Before reading this let me tell you something. This is not your little sister’s hero story. This is not the kind of story where a brave knight walks into an evil lair, runs a sword through a monster (way too easily) and walks away with a beautiful maiden. This is nothing like that.

First of all, I’m not a knight. I’m a rogue. For those of you who don’t know what that is, it means that I’m a thief. Not exactly a pickpocket but someone who can break into a house, steal anything of value, and leave without a trace. You would never know I was there. Secondly, my damsel in distress is anything but a typical maiden. She is…well…just different. She doesn’t act like a regular maiden, think like one, or dress like one. She…well, I’ll let you decide on your own. Finally, this shouldn’t have happened! I didn’t rescue her on purpose, it was all a mistake.

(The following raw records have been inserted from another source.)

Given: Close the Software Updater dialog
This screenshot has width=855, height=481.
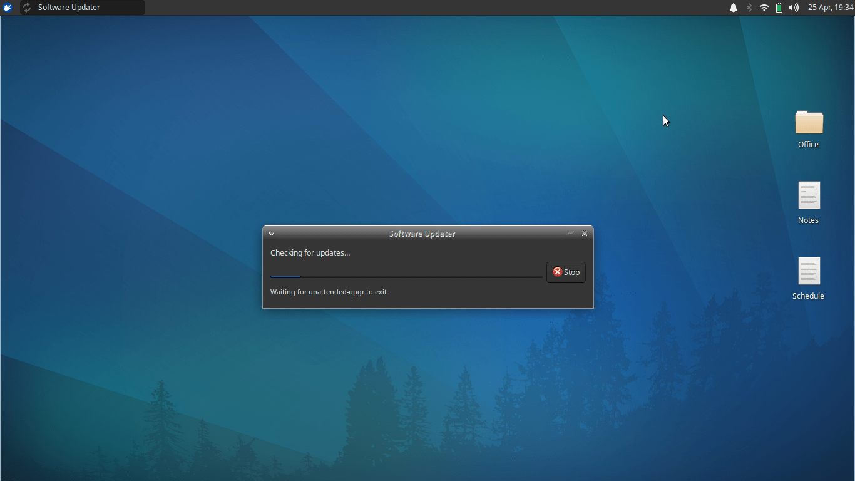Looking at the screenshot, I should [585, 234].
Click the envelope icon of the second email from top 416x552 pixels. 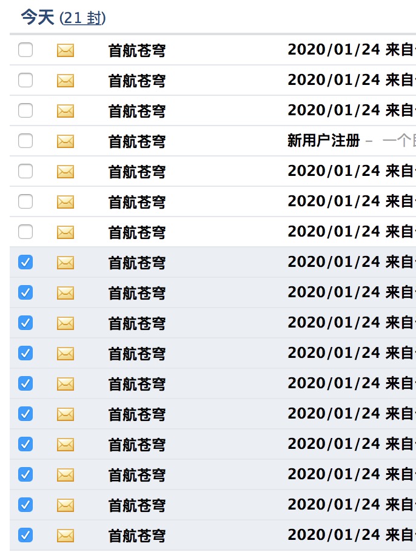click(65, 81)
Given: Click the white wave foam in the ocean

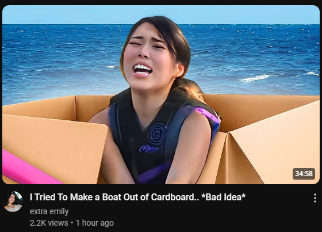Looking at the screenshot, I should click(x=256, y=78).
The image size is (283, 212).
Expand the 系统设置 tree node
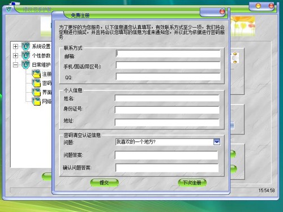point(15,46)

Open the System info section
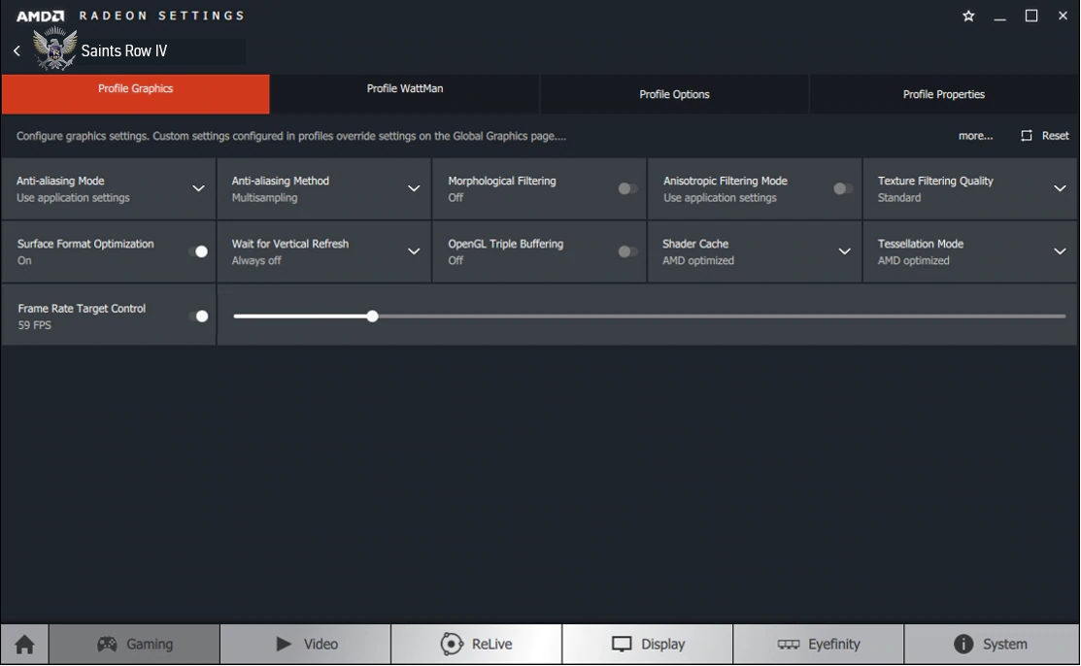pos(991,645)
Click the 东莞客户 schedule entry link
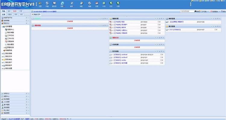Screen dimensions: 226x120 124,25
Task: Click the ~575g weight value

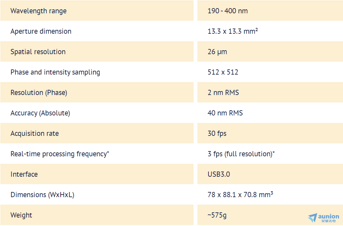Action: pos(217,215)
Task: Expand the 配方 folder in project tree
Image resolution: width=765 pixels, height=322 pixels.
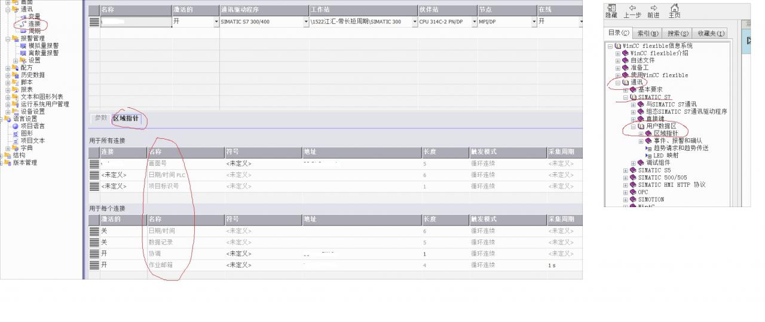Action: coord(8,68)
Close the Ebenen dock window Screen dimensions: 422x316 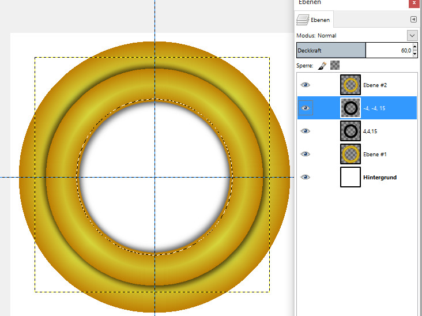(x=413, y=3)
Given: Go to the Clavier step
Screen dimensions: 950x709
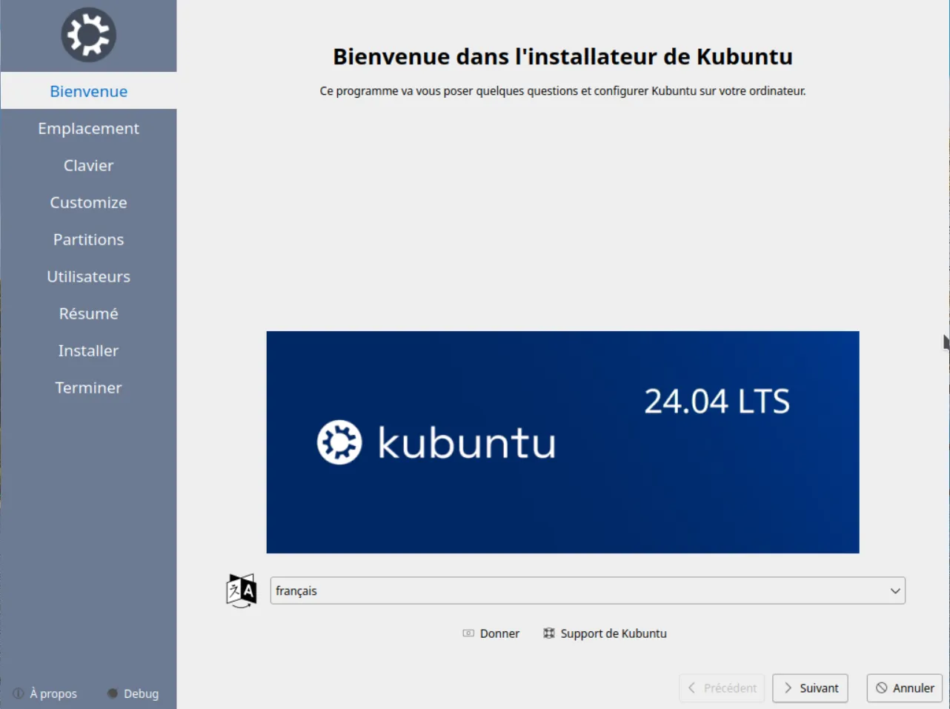Looking at the screenshot, I should click(88, 165).
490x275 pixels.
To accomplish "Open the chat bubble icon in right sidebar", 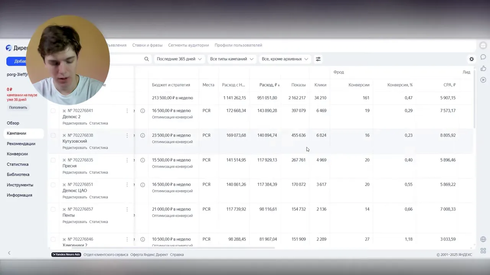I will [x=483, y=57].
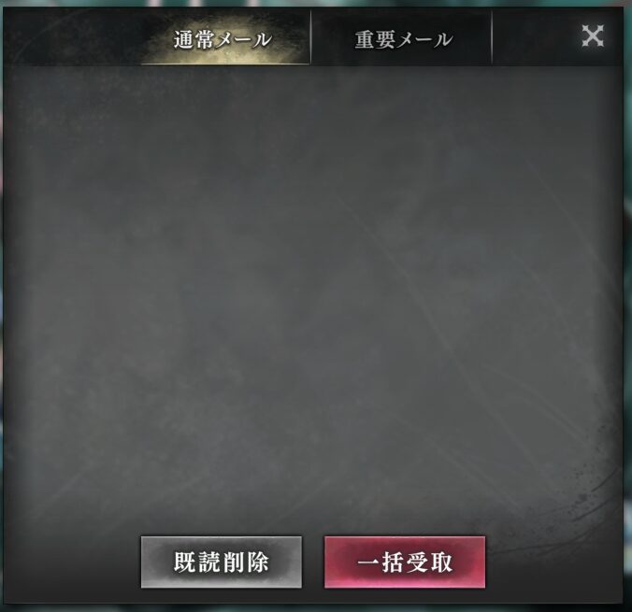Receive all mail rewards with red button
This screenshot has height=612, width=632.
click(x=405, y=562)
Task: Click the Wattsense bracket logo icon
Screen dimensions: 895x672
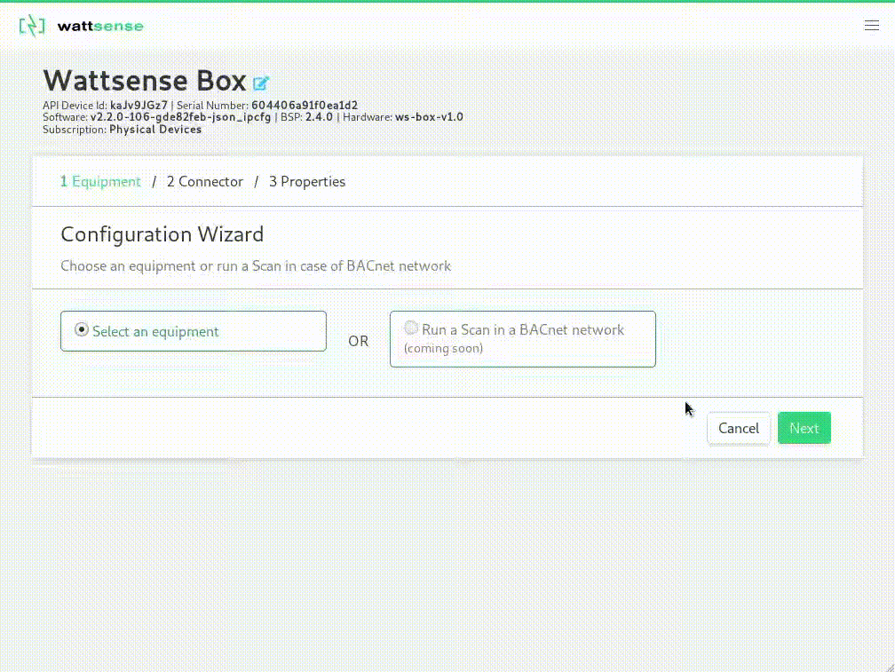Action: pos(31,26)
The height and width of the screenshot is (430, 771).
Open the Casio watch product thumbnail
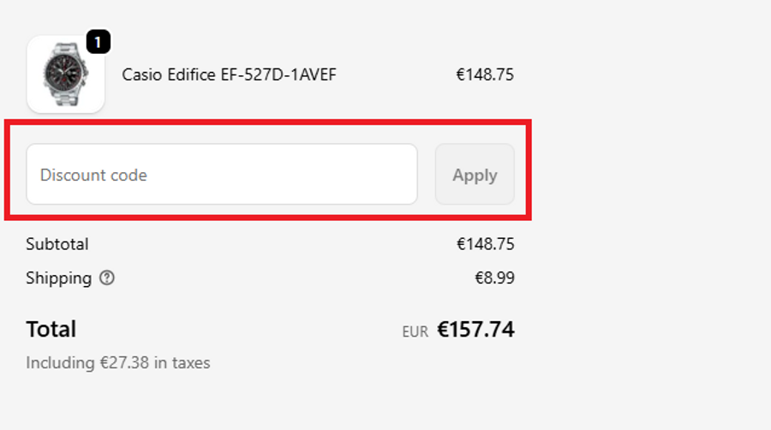65,75
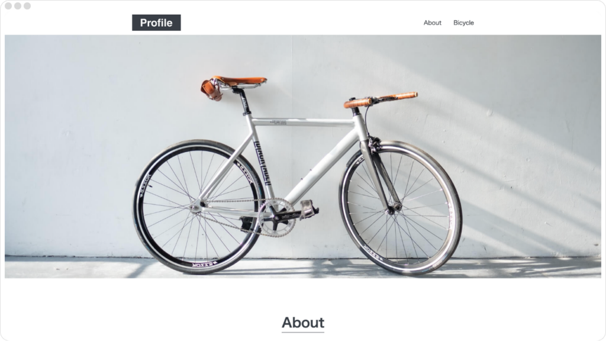Click the cork-wrapped handlebar grips
The image size is (606, 341).
click(381, 99)
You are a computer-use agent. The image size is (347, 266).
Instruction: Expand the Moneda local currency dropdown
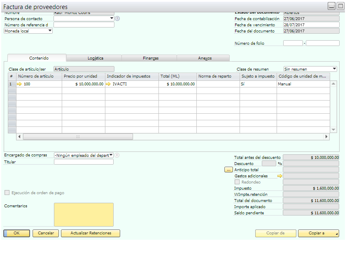tap(50, 31)
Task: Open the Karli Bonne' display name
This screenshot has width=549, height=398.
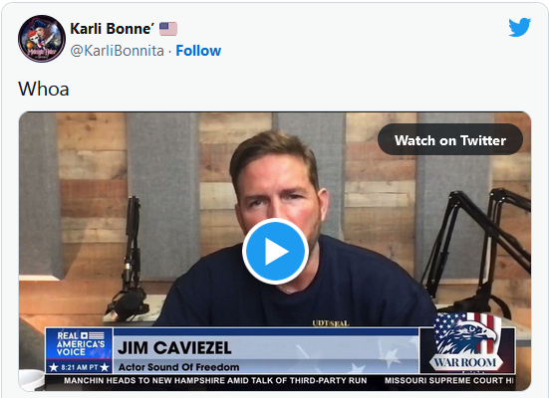Action: [x=112, y=29]
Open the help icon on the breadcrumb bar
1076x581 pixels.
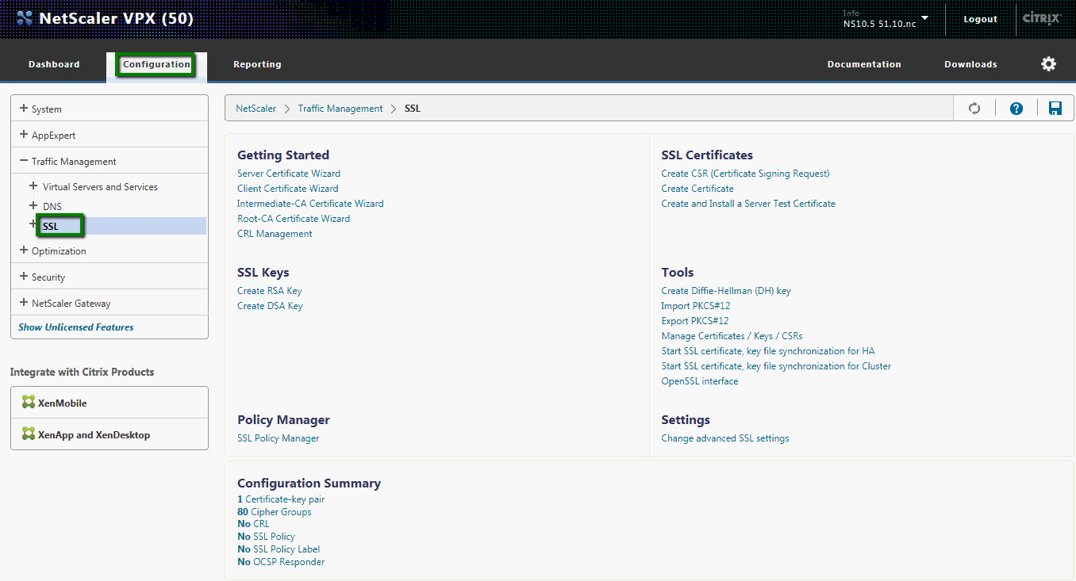(x=1016, y=108)
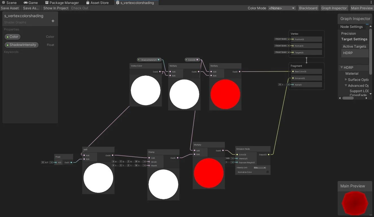Click the Blackboard button

coord(308,8)
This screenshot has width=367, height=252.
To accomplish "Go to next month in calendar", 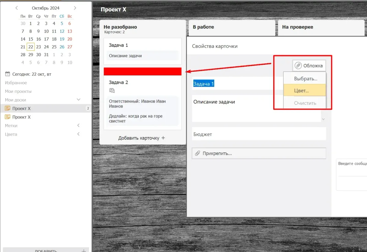I will click(x=75, y=8).
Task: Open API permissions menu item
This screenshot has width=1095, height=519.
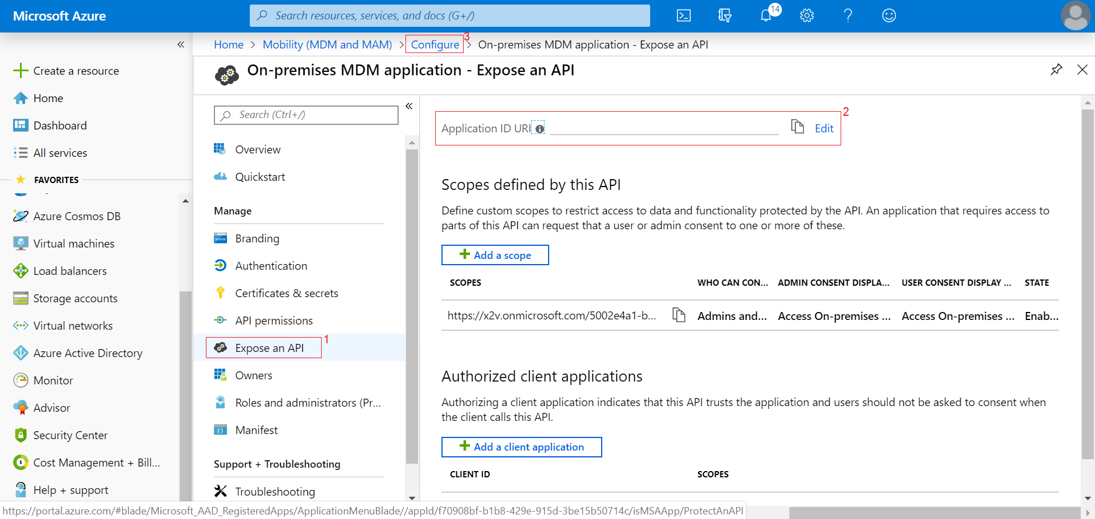Action: [274, 321]
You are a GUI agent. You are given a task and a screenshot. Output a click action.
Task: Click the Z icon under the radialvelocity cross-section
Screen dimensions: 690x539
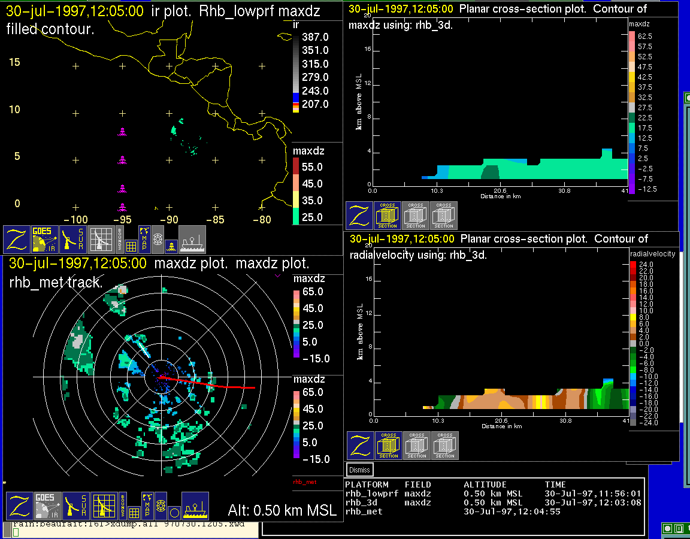(x=361, y=446)
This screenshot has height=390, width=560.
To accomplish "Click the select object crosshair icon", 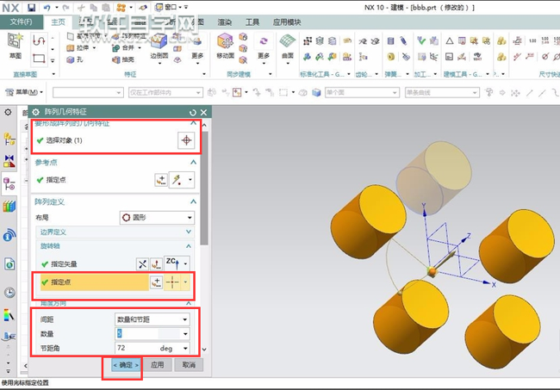I will pos(186,140).
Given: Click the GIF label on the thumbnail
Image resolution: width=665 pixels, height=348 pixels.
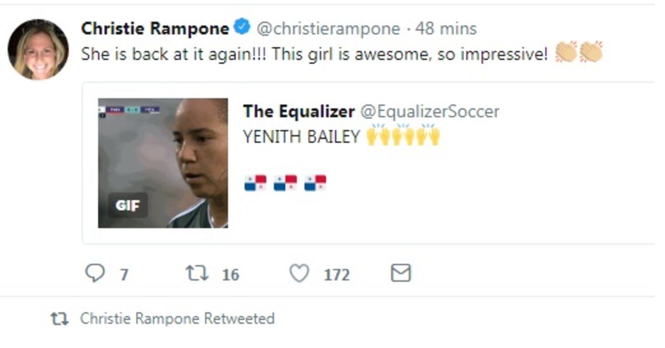Looking at the screenshot, I should [x=127, y=206].
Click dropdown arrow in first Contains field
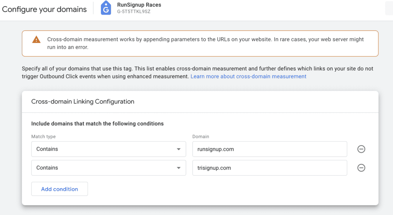The image size is (393, 215). pyautogui.click(x=178, y=149)
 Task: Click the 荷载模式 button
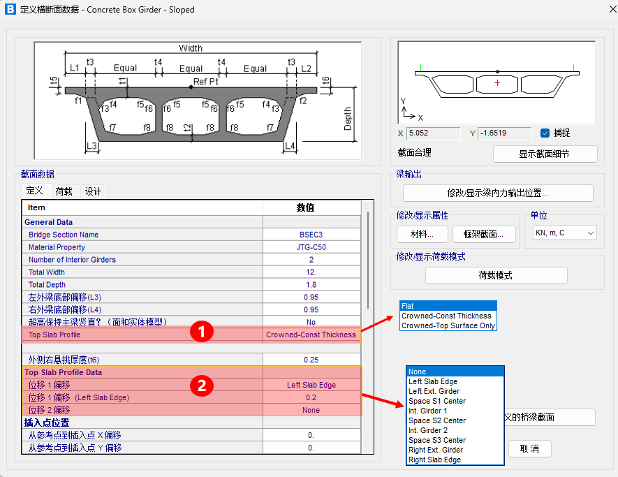(x=495, y=275)
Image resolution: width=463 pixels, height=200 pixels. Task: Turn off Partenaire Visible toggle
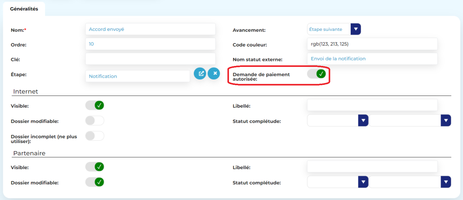tap(95, 167)
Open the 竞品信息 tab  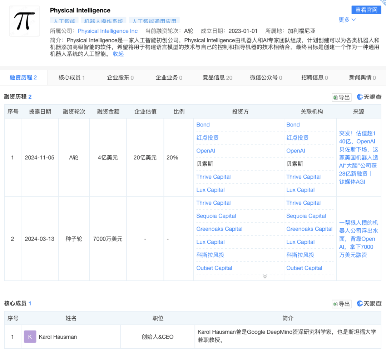pyautogui.click(x=217, y=78)
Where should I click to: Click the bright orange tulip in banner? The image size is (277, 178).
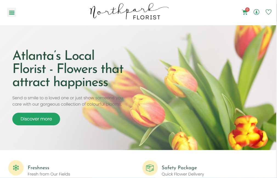click(248, 132)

I guess there is no use dwelling on the past though. What is done is done. This is the story of when my life, along with many other people’s lives, changed all because of…well, a lie.


The dark was all consuming. It was the kind of darkness that threatened to crush you with all of its might. The kind that leaked into your heart and pushed away all hope. It was that kind of darkness that awaited the prisoners of Aiginor, the Fortress of Death. The stone fortress was built into the side of a mountain in the vast Adari Wastelands. For the prisoners, day and night were blended into one long nightmare, marked only by the bringing of scraps of food.

One prisoner was jailed apart from the rest. Younger than the rest, looking to be about 16, with long blond hair that was in a tangled mess and streaked with grime. Blue eyes that would have shone brightly had there been any light, stared off into the nothingness. Not really awake, but not really asleep either, simply waiting, waiting for anything to break the monotonous cycle of despair in the cells. Tears had long since stopped flowing. All that could be done was to wait, so she did.

The bright light of a burning torch came as a blinding awakening to the prisoners. Half a dozen armed guards stormed down to the cells. Almost instantly the wails and protests of the prisoners rang out. The guards casually ignored them though, continuing on their path to the last cell in the row. The cell of the girl.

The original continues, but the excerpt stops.